■ **TASK DETAILS**
Line by line, please look for the word "will" in the following records, then copy each line you find it in.

┄┄┄┄┄┄┄┄┄┄

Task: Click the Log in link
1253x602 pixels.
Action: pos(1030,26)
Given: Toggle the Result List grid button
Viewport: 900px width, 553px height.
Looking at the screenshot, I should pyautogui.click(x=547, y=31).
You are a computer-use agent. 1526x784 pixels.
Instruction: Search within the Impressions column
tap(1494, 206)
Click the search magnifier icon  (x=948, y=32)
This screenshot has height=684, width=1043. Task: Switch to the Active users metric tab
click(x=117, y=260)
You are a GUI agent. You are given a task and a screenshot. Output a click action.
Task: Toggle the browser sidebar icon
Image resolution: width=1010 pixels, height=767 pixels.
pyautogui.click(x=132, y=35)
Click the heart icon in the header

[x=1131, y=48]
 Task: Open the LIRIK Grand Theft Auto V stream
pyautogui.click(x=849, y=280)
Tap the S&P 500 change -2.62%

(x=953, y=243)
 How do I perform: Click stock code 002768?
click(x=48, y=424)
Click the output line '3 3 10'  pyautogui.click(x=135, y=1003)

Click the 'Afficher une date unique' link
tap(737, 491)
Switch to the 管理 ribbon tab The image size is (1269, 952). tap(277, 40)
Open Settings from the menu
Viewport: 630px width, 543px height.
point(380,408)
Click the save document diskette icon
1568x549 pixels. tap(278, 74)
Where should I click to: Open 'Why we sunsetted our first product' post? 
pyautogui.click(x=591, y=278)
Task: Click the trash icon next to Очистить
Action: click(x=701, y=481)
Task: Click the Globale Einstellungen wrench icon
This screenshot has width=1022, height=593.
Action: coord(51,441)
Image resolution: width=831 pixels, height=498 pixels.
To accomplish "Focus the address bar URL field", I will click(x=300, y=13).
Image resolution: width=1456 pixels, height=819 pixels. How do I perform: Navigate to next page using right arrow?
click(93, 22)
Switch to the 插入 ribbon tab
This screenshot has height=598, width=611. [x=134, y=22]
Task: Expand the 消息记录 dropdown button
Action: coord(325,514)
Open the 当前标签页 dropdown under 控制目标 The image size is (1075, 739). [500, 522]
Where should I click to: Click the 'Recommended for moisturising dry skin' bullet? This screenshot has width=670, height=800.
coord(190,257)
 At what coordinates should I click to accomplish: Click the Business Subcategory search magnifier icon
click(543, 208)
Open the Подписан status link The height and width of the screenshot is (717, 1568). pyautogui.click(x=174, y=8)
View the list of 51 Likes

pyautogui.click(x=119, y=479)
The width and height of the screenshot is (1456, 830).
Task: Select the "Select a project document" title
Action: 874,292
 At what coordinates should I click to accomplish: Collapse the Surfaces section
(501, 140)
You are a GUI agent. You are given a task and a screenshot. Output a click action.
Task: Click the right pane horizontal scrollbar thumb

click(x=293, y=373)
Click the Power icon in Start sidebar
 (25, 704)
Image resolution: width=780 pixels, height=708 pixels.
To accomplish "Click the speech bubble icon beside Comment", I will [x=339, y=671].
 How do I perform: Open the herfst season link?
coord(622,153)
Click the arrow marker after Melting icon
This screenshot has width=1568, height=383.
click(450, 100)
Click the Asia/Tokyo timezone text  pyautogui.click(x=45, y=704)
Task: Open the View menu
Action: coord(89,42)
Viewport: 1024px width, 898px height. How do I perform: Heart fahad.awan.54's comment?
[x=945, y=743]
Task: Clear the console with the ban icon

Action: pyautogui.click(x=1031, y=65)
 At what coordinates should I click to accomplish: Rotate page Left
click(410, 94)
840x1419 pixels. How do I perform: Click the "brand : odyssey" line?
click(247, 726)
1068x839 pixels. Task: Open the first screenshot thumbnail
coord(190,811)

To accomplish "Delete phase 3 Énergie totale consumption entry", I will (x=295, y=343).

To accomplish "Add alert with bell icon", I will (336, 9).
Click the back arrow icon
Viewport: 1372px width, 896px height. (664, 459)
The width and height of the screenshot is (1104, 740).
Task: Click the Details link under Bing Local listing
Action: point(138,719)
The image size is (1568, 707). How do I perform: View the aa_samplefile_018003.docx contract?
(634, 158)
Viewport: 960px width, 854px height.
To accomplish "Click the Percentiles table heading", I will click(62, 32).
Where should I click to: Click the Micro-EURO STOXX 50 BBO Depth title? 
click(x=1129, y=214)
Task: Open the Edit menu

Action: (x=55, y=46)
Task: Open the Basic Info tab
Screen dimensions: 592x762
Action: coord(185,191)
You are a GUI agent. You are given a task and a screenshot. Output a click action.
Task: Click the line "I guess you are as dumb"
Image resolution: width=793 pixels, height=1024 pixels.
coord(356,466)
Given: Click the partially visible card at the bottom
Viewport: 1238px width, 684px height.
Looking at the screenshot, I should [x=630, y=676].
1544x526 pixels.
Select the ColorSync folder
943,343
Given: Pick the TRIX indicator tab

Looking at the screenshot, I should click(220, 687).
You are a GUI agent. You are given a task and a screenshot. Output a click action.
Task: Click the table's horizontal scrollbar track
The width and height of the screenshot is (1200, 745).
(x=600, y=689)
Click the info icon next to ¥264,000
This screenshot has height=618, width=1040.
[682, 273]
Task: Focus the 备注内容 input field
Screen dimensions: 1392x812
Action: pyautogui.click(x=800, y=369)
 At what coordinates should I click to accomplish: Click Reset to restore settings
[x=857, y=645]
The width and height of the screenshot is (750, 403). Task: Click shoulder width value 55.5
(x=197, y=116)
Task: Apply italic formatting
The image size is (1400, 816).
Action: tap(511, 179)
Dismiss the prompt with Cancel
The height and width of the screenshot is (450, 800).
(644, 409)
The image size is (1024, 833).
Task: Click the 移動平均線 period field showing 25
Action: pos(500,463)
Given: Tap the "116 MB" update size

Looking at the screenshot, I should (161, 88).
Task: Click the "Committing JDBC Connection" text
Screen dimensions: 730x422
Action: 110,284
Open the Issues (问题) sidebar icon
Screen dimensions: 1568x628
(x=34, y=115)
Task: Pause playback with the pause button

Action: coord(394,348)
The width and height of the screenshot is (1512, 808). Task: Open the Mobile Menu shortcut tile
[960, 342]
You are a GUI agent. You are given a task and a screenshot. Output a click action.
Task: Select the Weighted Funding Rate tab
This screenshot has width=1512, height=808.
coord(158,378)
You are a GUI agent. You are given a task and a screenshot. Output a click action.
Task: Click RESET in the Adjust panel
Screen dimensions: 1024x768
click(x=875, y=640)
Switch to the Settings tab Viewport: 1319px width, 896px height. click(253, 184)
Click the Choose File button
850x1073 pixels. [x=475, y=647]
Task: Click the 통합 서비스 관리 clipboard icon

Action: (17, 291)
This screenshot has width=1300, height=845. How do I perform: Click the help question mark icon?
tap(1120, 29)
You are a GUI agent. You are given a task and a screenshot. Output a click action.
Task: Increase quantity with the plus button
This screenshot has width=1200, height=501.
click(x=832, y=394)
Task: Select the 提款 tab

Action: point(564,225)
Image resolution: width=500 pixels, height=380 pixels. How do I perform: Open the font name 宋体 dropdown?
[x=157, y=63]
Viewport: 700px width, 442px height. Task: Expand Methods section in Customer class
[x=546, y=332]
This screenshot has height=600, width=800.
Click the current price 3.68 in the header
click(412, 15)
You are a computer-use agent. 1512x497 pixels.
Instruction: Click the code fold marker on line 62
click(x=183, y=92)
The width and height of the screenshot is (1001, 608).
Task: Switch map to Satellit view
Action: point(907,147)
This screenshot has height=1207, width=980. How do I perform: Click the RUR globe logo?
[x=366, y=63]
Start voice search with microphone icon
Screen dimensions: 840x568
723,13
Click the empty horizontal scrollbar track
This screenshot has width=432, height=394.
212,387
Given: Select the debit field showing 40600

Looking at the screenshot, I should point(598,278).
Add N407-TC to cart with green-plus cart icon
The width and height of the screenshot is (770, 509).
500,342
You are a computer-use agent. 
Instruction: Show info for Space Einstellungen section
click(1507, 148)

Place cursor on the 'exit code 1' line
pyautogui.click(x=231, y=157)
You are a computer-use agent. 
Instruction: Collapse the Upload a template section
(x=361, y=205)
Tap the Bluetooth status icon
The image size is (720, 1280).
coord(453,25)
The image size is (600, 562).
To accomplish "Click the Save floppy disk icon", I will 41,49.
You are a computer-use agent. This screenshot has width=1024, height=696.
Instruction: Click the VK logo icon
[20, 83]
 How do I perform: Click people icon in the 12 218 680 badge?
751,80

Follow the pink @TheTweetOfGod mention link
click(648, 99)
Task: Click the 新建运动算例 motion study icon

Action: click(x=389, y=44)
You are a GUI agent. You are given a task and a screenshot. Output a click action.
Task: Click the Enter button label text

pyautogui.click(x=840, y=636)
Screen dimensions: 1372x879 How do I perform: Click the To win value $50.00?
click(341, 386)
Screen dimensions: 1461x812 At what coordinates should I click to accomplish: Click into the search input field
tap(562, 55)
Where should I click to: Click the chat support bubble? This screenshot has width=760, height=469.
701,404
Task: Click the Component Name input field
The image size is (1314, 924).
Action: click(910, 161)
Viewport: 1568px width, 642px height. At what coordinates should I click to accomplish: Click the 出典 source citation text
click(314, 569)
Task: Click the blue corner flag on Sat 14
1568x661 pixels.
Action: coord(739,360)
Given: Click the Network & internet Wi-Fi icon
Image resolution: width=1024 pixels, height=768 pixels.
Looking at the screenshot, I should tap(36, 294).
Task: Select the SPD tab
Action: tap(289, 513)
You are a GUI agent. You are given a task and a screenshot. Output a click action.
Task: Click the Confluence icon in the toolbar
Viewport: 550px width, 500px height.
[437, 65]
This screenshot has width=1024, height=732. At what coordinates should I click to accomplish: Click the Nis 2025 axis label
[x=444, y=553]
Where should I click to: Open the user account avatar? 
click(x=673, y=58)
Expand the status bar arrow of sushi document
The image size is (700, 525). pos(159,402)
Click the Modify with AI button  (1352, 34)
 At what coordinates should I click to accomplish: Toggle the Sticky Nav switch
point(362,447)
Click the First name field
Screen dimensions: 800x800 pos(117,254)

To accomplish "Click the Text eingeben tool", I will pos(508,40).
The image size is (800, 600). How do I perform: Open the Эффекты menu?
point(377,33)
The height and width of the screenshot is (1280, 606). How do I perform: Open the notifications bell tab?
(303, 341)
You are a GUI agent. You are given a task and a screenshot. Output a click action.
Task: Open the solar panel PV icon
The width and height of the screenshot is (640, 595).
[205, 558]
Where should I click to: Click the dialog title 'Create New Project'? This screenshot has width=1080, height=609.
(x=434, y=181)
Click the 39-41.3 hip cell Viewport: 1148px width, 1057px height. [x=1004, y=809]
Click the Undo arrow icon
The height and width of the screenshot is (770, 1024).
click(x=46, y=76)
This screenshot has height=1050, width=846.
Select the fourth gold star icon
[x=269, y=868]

┄┄┄┄┄┄┄┄┄┄

■ **SOLUTION FOR THIS PROBLEM**
To accomplish "Focus the address bar URL field", I will click(x=300, y=13).
To accomplish "Click the speech bubble icon beside Comment", I will [x=339, y=671].
To accomplish "Delete phase 3 Énergie totale consumption entry", I will (x=295, y=343).
To accomplish "Add alert with bell icon", I will (336, 9).
To accomplish "Click the Percentiles table heading", I will click(62, 32).
To accomplish "Click the Save floppy disk icon", I will 41,49.
To accomplish "Click the Text eingeben tool", I will pos(508,40).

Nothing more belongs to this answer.